## Required actions
(1) Answer these questions from the Tahrir Square cleanup article:
(a) At what time were volunteers told to meet at the Cairo Opera House?
(b) Under which Egyptian king was Qasr al-Nil built?
(c) For how many days had popular protests gone on before Mubarak left office?
(2) Continue the Tahrir Square cleanup article from its final sentence.

Leaving Tahrir Square on Friday night after the overjoyed street party that welcomed President Hosni Mubarak's resignation, 22-year-old Amira Baroudi ran into some young men on the square's edge. We're going to be cleaning up tomorrow morning, if you want to help, the young men were telling departing celebrants.
So, waking up Saturday morning, Baroundi logged on Facebook, went to the page of the opposition group of mostly young people who launched the revolutions, and got her directions: If you want to help today, buy a broom, grab some garbage bags. Meet at the Cairo Opera House at 11 a.m., or if that's too early for you, another group's joining up at 1 p.m.
The result Saturday morning: An army of young people, hundreds if not thousands of them, wielding push brooms and scrub brushes on the very streets and bridges where hundreds of thousands people fought and won Egypt's revolution. Picking up cigarette butts, piling garbage bags high above the shell of at least one car burned in the protests, scrubbing street railings by hand, they tidied up after the rebellion even as Egyptian families by the hundreds and thousands came to Tahrir to celebrate for a second day. Mubarak, Egypt's military-backed leader for nearly 30 years, left office Friday under pressure of 18 days of popular protests in Cairo and elsewhere in the country.
Baroudi came out "because I believe in what we're doing," she said. She stood in rubber gloves near the entrance to Tahrir Square, at Cairo's Qasr el-Nil over the Nile River. Built under Egypt's last king, Fouad, Qasr al-Nil is where generations of Cairenes have come to stroll with friends or hold hands with a boyfriend or girlfriend. Both ends of the bridge are guarded by twin sets of massive metal lions, bearing mighty ruffled manes, that stare out at Cairo from on top high concrete pillars.
On Saturday, as Baroudi watched, the lions were getting a scrubbing. Two protest supporters had climbed up a pillar at one end of the bridge. They were soaping up the limbs and paws of one lion, like the Munchkins giving the Tin Man a fresh new sheen in the Wizard's workshop in the Wizard of Oz. A third protester sat on the same lion's head, dozens of feet above the bridge's hard surface, ostentatiously and dangerously sweeping the lion's majestic head.

## Data extracts
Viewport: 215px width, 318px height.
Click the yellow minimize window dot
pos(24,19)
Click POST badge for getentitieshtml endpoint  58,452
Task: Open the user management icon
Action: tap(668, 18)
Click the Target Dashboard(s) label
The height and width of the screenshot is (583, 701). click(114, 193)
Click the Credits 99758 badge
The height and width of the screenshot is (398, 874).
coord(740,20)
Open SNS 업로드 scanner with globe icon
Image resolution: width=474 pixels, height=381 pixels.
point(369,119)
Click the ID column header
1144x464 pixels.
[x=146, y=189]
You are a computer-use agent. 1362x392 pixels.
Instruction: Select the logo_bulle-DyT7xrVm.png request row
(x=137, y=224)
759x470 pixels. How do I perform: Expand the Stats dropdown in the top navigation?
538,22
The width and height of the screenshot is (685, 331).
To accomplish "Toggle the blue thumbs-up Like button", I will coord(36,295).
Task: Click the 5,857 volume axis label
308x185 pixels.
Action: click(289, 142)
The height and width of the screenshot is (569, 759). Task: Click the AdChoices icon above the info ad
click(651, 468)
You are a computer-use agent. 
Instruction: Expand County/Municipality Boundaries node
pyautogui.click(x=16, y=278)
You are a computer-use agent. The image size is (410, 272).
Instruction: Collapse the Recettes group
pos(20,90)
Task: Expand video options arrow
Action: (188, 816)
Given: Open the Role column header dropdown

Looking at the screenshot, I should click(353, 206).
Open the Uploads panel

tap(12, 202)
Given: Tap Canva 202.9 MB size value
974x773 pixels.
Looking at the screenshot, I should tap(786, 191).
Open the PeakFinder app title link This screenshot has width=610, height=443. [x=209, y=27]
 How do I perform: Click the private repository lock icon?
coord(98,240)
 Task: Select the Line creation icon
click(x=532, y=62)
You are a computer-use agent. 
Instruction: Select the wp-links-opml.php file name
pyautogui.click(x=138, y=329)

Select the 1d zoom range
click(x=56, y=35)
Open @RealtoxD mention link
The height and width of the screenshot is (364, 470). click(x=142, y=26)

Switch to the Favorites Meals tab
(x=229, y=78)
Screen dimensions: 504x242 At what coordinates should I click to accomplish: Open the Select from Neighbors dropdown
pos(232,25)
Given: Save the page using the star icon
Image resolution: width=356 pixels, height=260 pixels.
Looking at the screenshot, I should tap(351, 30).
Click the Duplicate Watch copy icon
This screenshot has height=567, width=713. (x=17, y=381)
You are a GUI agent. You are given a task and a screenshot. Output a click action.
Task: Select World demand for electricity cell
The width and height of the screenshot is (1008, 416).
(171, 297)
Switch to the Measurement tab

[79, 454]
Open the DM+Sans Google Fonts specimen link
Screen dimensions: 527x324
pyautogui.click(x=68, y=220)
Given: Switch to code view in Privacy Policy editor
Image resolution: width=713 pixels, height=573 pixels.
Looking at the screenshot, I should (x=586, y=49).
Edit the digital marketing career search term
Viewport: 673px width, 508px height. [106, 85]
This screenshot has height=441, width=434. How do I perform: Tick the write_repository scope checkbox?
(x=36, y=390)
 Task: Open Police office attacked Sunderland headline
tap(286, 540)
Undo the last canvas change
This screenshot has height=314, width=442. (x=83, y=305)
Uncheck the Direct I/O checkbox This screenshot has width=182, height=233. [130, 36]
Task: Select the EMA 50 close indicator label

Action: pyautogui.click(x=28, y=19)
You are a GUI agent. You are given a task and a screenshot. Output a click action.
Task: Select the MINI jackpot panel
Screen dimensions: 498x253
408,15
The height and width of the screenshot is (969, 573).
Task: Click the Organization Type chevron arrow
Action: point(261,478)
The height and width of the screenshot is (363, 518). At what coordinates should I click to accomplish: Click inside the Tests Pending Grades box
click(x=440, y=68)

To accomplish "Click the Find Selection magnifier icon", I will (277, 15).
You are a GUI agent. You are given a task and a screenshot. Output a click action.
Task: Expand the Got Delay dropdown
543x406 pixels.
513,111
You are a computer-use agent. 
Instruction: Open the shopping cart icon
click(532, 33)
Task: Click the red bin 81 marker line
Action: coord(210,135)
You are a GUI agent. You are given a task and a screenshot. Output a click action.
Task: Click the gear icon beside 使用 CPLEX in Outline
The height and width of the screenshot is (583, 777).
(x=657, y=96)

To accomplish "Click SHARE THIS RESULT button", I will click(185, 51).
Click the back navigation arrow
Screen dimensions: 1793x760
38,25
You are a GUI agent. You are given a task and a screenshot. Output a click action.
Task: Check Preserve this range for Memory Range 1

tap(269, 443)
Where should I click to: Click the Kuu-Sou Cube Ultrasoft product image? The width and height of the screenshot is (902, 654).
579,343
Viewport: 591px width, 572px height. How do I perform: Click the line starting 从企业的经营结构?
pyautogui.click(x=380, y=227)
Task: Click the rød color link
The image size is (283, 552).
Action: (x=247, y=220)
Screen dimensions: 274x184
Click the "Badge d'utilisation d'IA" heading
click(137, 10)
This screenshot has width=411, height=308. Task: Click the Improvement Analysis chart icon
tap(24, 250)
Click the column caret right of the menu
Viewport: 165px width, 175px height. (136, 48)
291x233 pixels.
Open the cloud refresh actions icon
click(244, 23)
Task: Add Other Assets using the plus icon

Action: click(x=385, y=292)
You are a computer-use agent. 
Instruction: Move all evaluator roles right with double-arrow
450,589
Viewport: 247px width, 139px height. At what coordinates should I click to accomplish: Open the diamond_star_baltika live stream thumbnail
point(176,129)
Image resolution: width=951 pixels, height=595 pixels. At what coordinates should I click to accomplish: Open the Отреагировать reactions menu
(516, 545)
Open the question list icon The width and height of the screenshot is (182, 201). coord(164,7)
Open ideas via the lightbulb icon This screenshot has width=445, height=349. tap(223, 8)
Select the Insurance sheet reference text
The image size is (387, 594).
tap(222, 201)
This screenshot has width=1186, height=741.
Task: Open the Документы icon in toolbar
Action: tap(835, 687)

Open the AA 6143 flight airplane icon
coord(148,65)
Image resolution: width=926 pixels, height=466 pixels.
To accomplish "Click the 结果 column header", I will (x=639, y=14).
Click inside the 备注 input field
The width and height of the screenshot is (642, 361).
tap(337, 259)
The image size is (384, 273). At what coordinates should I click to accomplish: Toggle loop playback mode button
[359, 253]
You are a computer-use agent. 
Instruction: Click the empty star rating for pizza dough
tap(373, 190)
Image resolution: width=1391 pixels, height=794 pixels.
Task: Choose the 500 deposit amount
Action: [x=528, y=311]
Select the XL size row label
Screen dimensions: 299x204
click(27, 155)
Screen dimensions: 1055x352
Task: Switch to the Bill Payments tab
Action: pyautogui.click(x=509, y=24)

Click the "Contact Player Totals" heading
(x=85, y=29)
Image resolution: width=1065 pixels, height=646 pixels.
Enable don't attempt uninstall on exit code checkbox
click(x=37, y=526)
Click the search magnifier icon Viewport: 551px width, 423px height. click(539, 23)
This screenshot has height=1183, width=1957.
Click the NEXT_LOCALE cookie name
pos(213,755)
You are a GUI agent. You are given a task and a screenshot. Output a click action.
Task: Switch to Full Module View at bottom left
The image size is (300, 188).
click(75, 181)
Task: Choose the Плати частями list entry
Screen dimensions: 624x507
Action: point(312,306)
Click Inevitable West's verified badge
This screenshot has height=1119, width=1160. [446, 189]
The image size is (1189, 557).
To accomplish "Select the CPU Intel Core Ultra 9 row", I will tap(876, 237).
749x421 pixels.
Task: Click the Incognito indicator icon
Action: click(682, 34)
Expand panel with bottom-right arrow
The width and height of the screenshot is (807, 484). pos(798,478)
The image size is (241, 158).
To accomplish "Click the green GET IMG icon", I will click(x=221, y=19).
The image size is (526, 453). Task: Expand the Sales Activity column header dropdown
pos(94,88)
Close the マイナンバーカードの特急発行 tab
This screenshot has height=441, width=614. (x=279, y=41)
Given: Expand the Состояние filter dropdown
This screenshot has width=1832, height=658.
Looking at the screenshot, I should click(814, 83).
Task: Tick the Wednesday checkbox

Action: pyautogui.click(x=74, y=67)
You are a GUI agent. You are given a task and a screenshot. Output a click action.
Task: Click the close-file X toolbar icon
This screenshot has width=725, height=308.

## Written responses
(1)
(a) 11 a.m.
(b) Fouad
(c) 18 days

(2)
"We are cleaning everything. To build a new Eygpt, to make it clean," opposition supporter Ahmed Mohamady said at a pillar on the other end of the bridge. With a scrub brush and a plastic jug of some caustic chemical, Mohamady and other demonstrators were trying to clean off graffiti that featured messages such as "Mubarak's a crook."
Egypt's opposition activists remained impressively on-message Saturday, even after having won, if not their fight, one of the biggest battles in it. Many of the leaders of the opposition are people in their 20s and 30s who – like Ahmed Maher, a student who is one of the group's chiefs --tried and failed in the past to launch protests against Mubarak's three-decade rule, and were beaten and jailed for it.
In this uprising, though, Saturday's clean-up campaign after the wild party of revolution showed the opposition movement gifted at sending the right message of responsibility to the public, and adept at using social media - as well as more prosaic foot-power, for the majority of Egyptians who are not online - to get the marching orders out to supporters.
The opposition movement's rallying cries on Facebook and elsewhere have moved Baroudi and hundreds of thousands of others. She responded, coming to three rallies and Saturday's clean-up, even though "I don't even know who the leaders are," she admitted.
The clean-up day, and the continuing street party at Tahrir, also sent a message to Egypt's new and little-known military rulers: Egypt's democracy activists haven't disbanded and gone home.
Saturday's gathering was the 19th day of public rallies by opposition activists. This time, though, the mood as light as a street carnival. Street venders hawked Egyptian flags, headbands in the colors of Egypt's flags, and lanyards. Men had set up tables in Tahrir and sat waiting with paintbrush and paint cans, painting the Egyptian flag on the faces of children and adults for a small charge.
Families filled the square. Some carried children who, exhausted by the night and day of celebrations, slumped over their parent's shoulders, resigned in the realization that their excited parents would not be taking them home anytime soon.
On top of the tanks that still lined the square, soldiers patiently pulled up children, kissed them for their parent's cameras, and handed them back down. On another tank, another soldier scolded away a young woman in tight jeans who had been doing diva twirls for her friends' cameras beside the gun turret. Knots of people surrounded men who were dancing, women who were speaking.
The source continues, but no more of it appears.